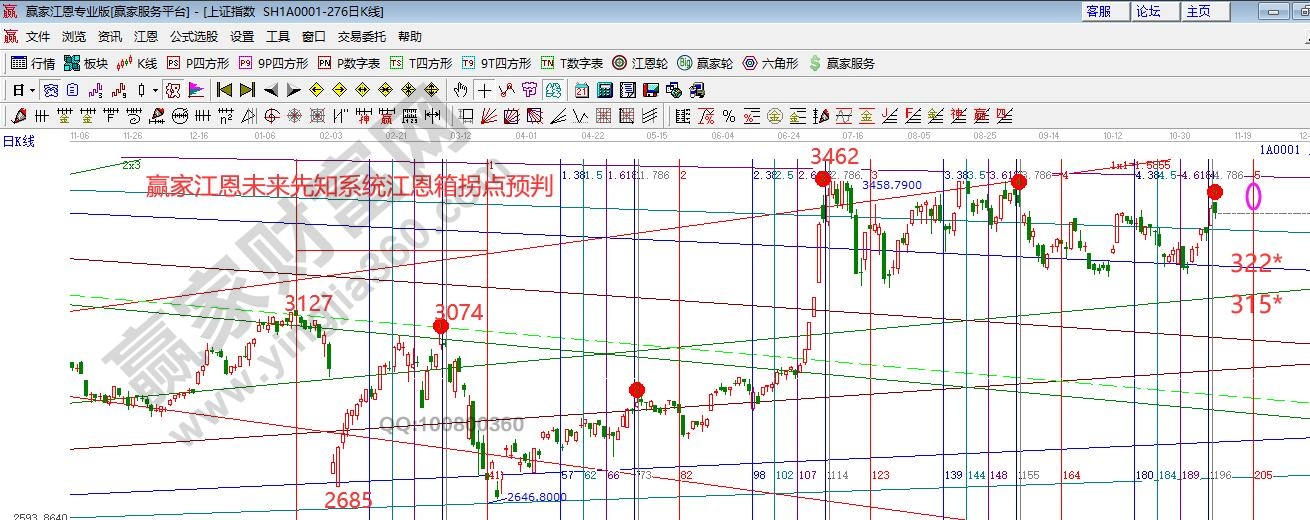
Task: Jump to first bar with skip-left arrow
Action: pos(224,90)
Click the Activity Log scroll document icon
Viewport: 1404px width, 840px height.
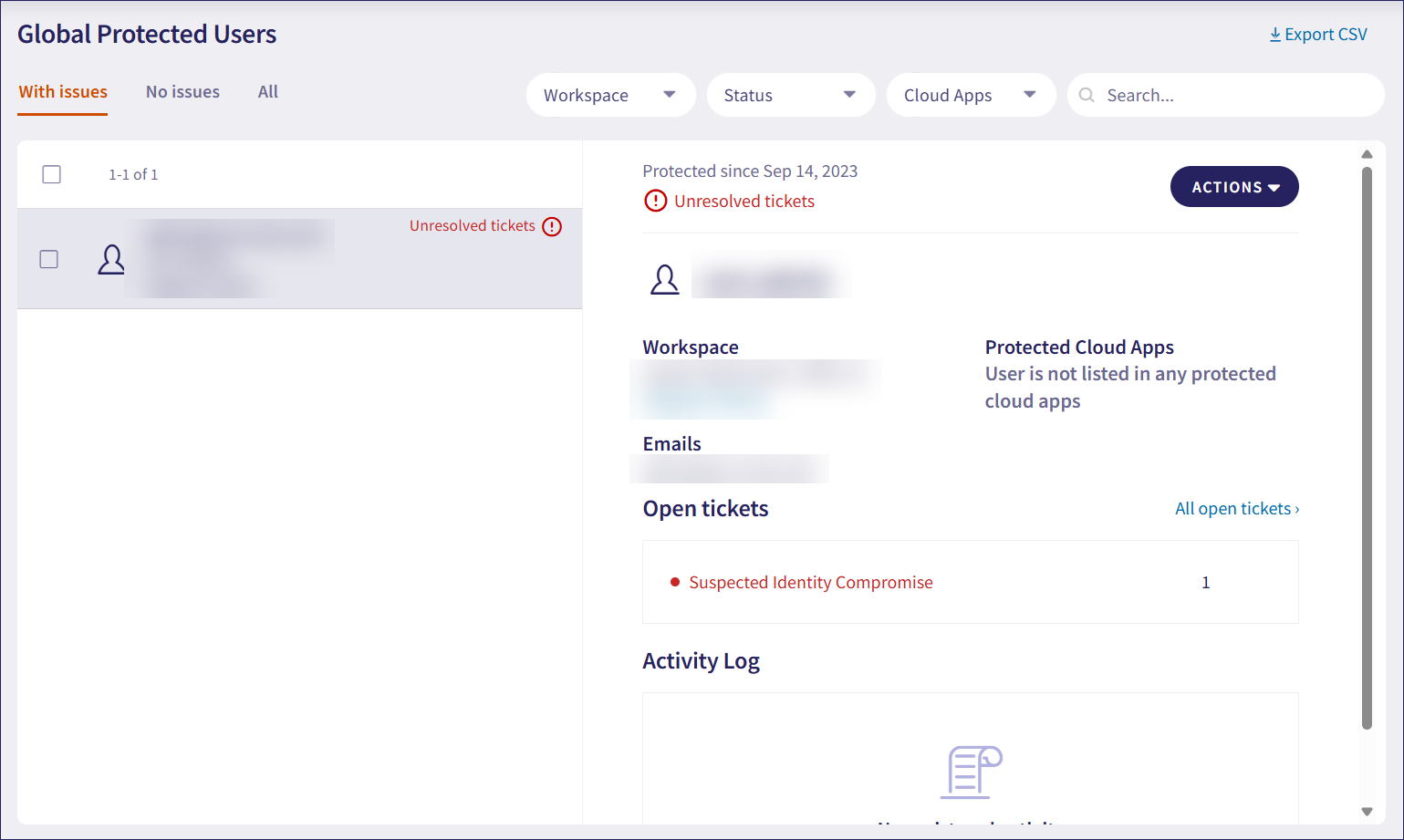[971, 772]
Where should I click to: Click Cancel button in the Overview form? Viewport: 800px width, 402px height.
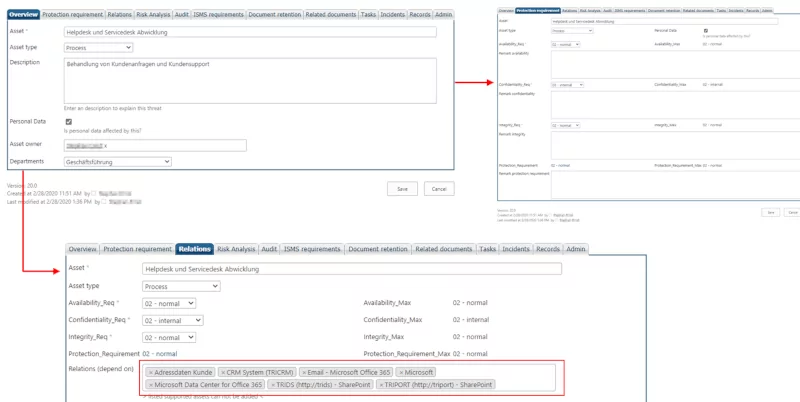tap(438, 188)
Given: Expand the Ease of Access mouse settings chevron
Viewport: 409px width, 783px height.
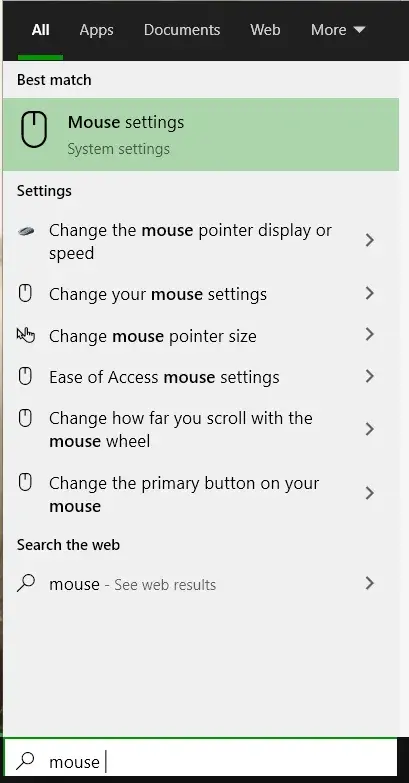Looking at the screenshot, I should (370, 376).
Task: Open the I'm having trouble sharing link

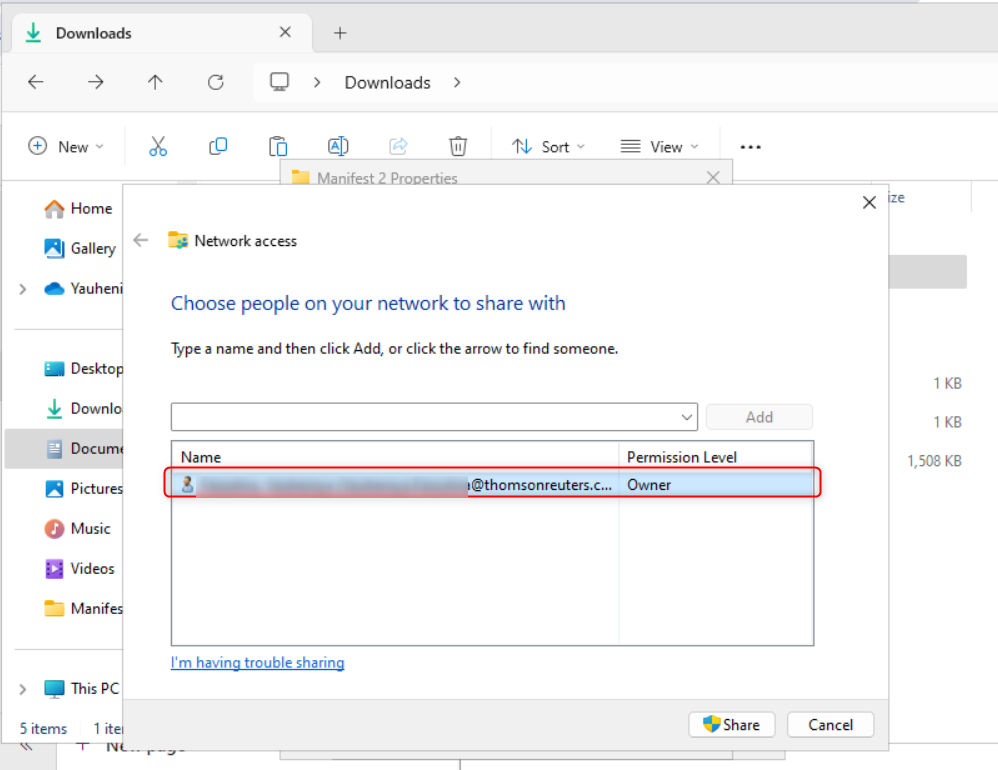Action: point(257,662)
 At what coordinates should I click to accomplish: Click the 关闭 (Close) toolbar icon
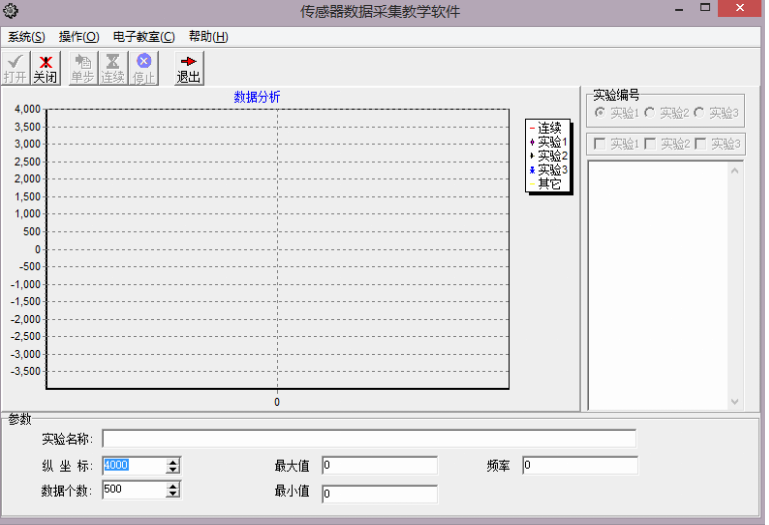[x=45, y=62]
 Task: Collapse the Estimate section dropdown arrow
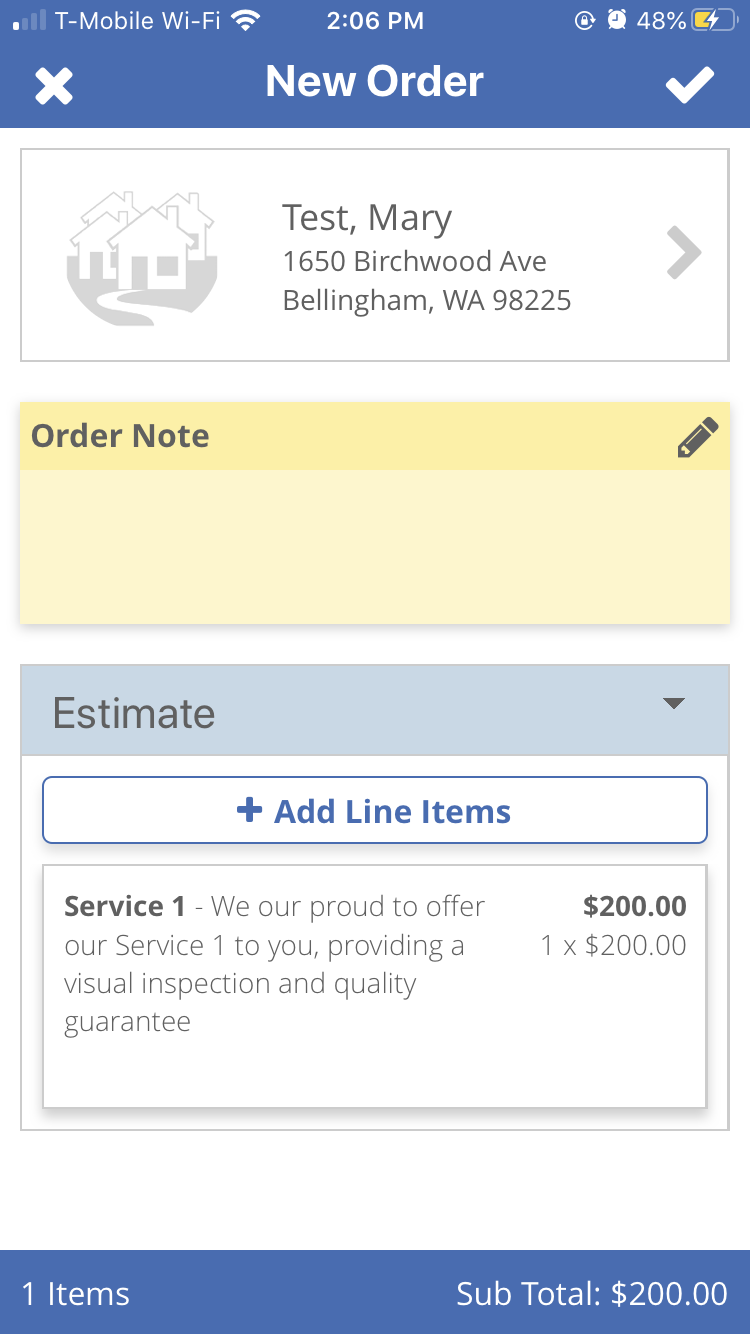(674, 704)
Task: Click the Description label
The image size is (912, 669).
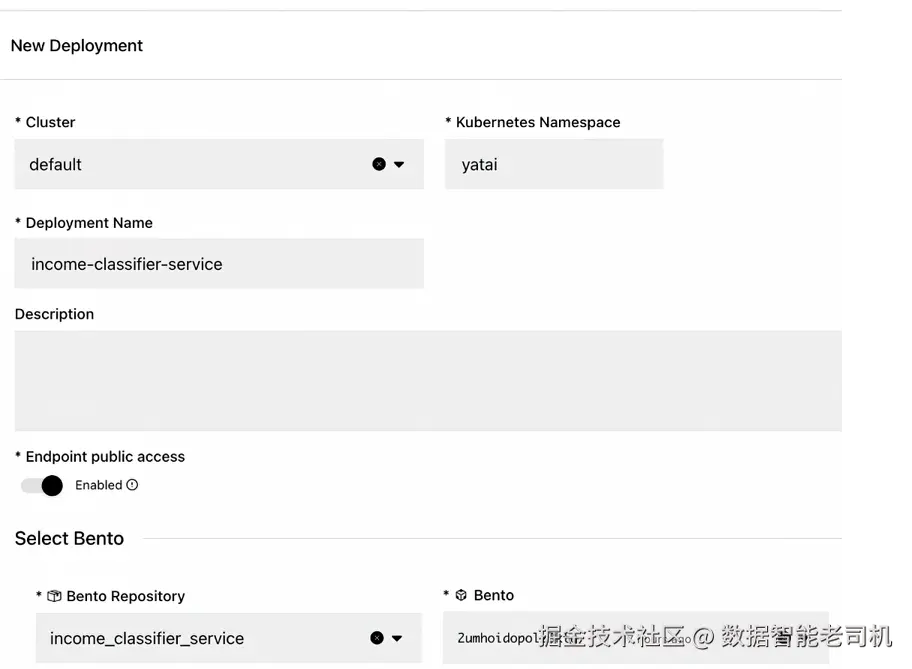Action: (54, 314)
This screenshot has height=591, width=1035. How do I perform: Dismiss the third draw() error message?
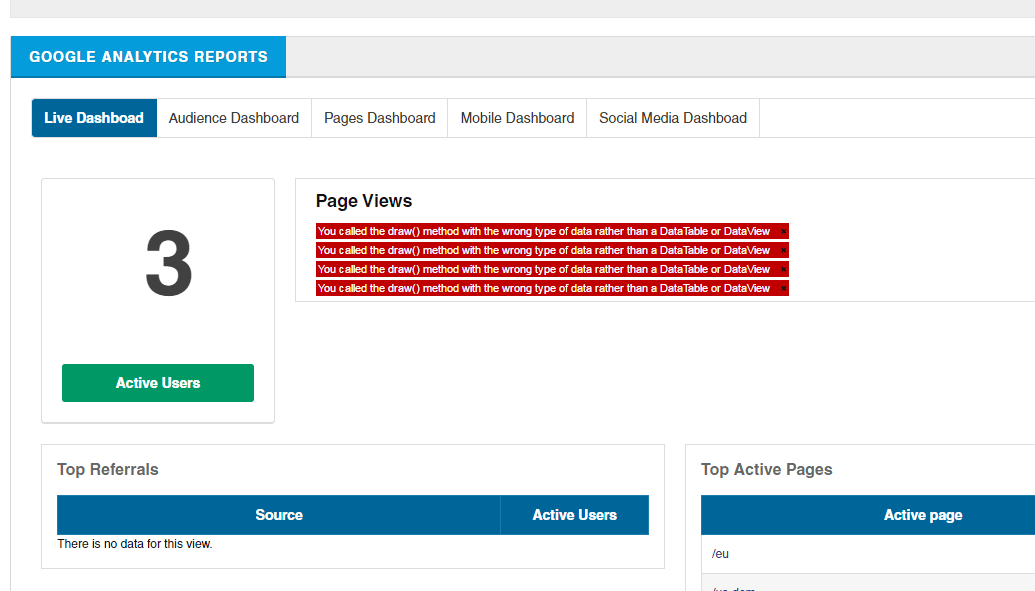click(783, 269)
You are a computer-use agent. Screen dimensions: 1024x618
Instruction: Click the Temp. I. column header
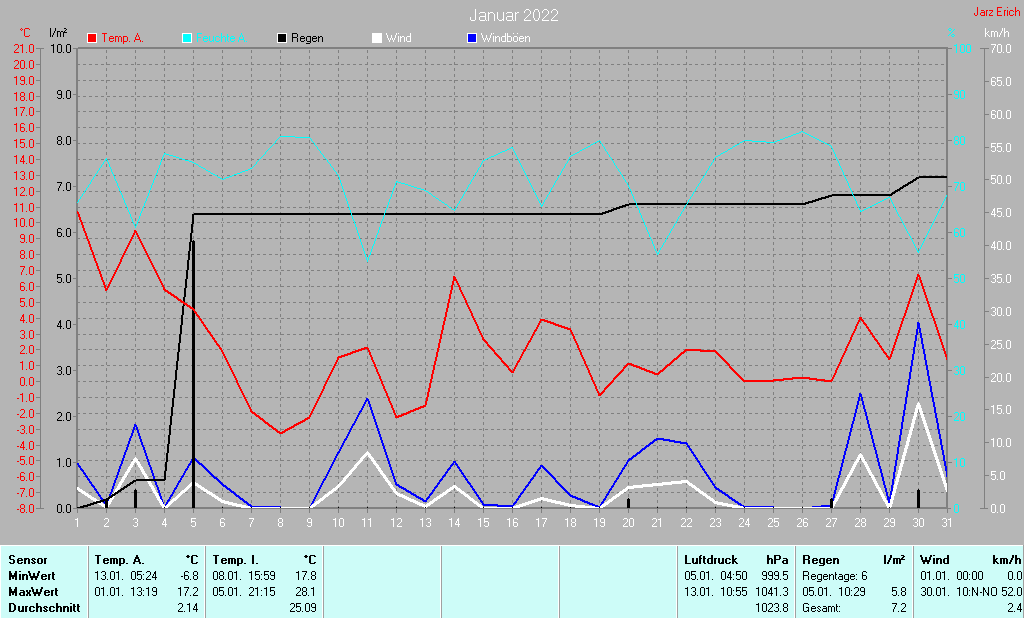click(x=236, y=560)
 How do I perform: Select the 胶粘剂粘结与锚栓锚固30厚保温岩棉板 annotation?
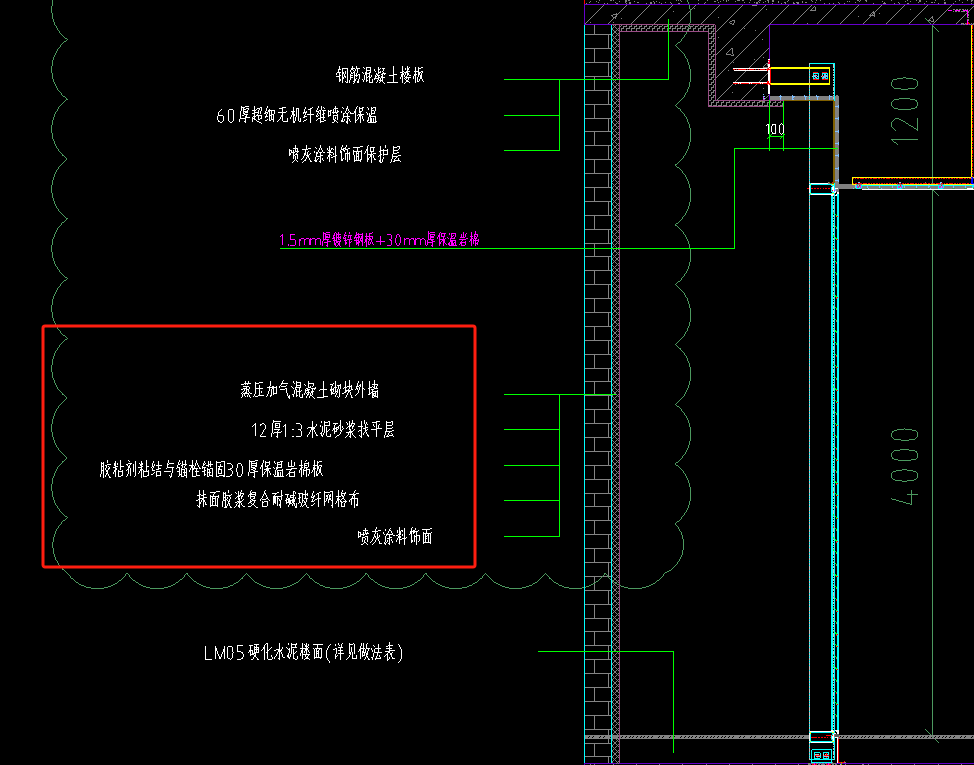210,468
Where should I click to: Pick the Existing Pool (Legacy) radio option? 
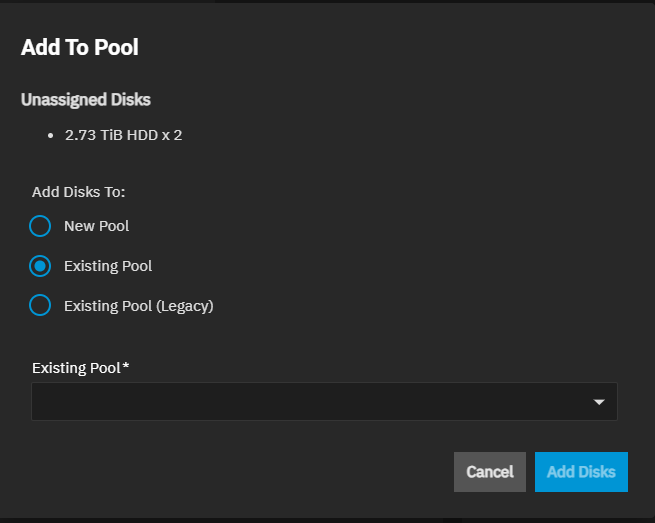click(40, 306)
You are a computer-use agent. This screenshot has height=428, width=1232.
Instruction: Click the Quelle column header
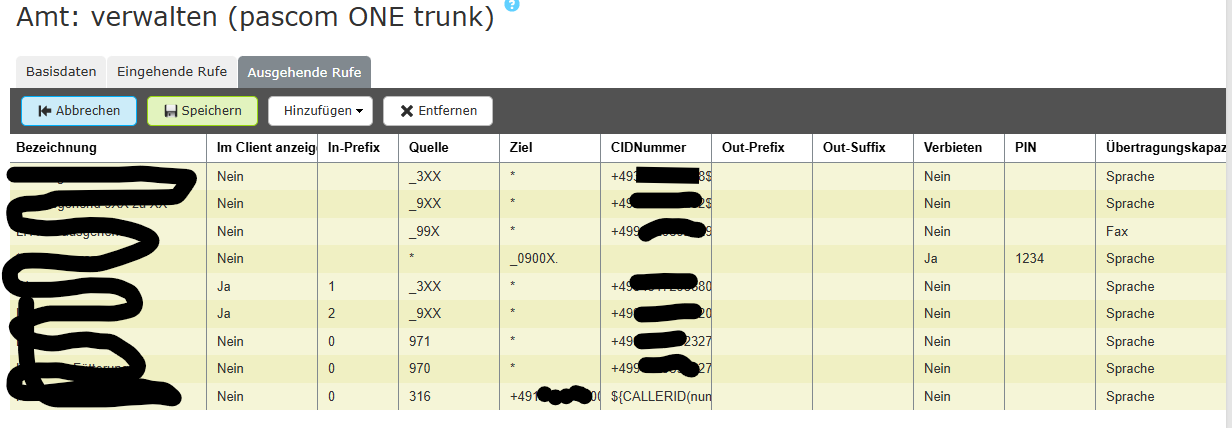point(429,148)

### Exercise:
Starting with the line that contains "Task: Collapse the", reproduce every line down to the end of the listing above, both endpoints included. Pictures stay out.

### Written answer:
 Task: Collapse the Estimate section dropdown arrow
(674, 704)
Task: Click the Description label
The image size is (912, 669).
Action: (54, 314)
This screenshot has height=591, width=1035. How do I perform: Dismiss the third draw() error message?
click(783, 269)
You are a computer-use agent. Screen dimensions: 1024x618
Instruction: Click the Temp. I. column header
click(x=236, y=560)
 How do I perform: Select the 胶粘剂粘结与锚栓锚固30厚保温岩棉板 annotation?
210,468
Where should I click to: Pick the Existing Pool (Legacy) radio option? 
click(40, 306)
You are a computer-use agent. This screenshot has height=428, width=1232.
Instruction: Click the Quelle column header
point(429,148)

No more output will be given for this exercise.